> **CONSEGNE**:
a – Elenca le cose impure che, nella promessa pronunciata al check point del testo su Pushkar, si dichiara di non avere con sé.
b – Trascrivi dal testo su Pushkar il passo che va da "Britt, a piedi" fino a "partire da qui." compreso.

> **TESTO FORNITO**:
++++++++

Britt, a piedi nudi e avvolta in pashmine, non ha smesso di ballare fino a che il sole non è precipitato dietro il Nag Pahar, il Monte del Serpente, nel Rajasthan. Solo quando il buio ha infine incappucciato il lago, ha sancito col tono profetico dei suoi 24 anni e la voce nasale del natio Ontario: «Oggi è un giorno speciale. Il sole mi ha parlato». Il sole è quello che illumina Pushkar, cuore del Rajasthan, città sorta nel luogo dove al dio Brahma cadde di mano un fiore: i petali, precipitando, crearono un lago – uno dei luoghi più sacri dell’India – in cui si specchiano decine di templi e dove i fedeli indù vanno a bagnarsi. Come a Kolkata, anche se con molte differenze. Ecco perché un viaggio in Rajasthan può, o forse deve, partire da qui.

viaggio in Rajasthan

Proprio come ha fatto Britt e tanti come lei, cercando il senso di una religione che Pier Paolo Pasolini definì «in apparenza astratta e filosofica, mentre, in realtà, è totalmente pratica: un modo di vivere». Vero. Qui, e il viaggio  in Rajasthan ve lo farà comprendere,  ogni credo è materia che si tocca, regola la vita, scandisce l’agire. Tanto che per raggiungere il lago bisogna attraversare un check point improvvisato e promettere solennemente: «Con me non ho nulla di impuro. Né alcol, né droghe, uova e soprattutto carne macellata. E mi asterrò anche dal sesso». Una stravaganza? Per niente. Almeno a notare il viavai di occidentali di ogni età che in questa terra sterminata, splendida e poverissima, scelgono di fare sosta sui ghat – le scalinate – dello stagno sacro a Brahma. Cercando nel sole, nella meditazione o in una scrostata yoga house, la risposta a chissà quali perché.

++++++++

> **DATI REGISTRATI**:
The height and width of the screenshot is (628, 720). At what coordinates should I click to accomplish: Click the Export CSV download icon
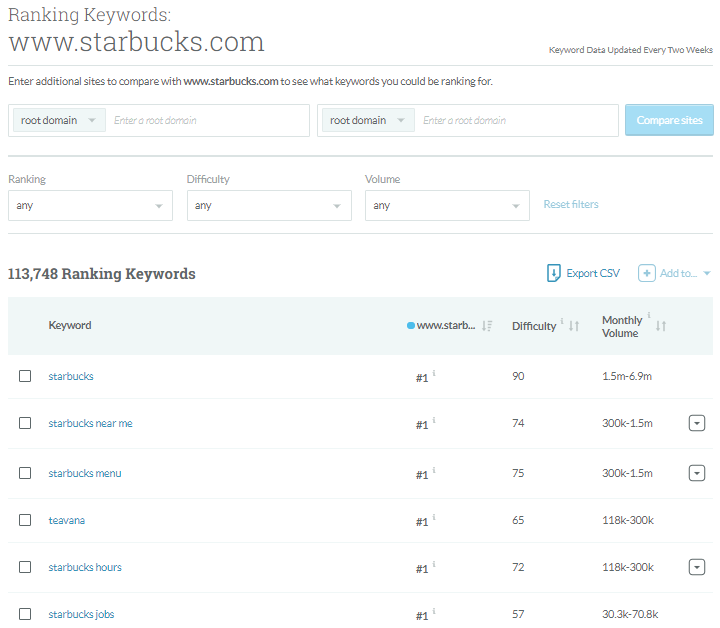tap(554, 273)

++++++++

> **RISPOSTE ALLE CONSEGNE**:
a –
- alcol
- droghe
- uova
- carne macellata

b –
Britt, a piedi nudi e avvolta in pashmine, non ha smesso di ballare fino a che il sole non è precipitato dietro il Nag Pahar, il Monte del Serpente, nel Rajasthan. Solo quando il buio ha infine incappucciato il lago, ha sancito col tono profetico dei suoi 24 anni e la voce nasale del natio Ontario: «Oggi è un giorno speciale. Il sole mi ha parlato». Il sole è quello che illumina Pushkar, cuore del Rajasthan, città sorta nel luogo dove al dio Brahma cadde di mano un fiore: i petali, precipitando, crearono un lago – uno dei luoghi più sacri dell’India – in cui si specchiano decine di templi e dove i fedeli indù vanno a bagnarsi. Come a Kolkata, anche se con molte differenze. Ecco perché un viaggio in Rajasthan può, o forse deve, partire da qui.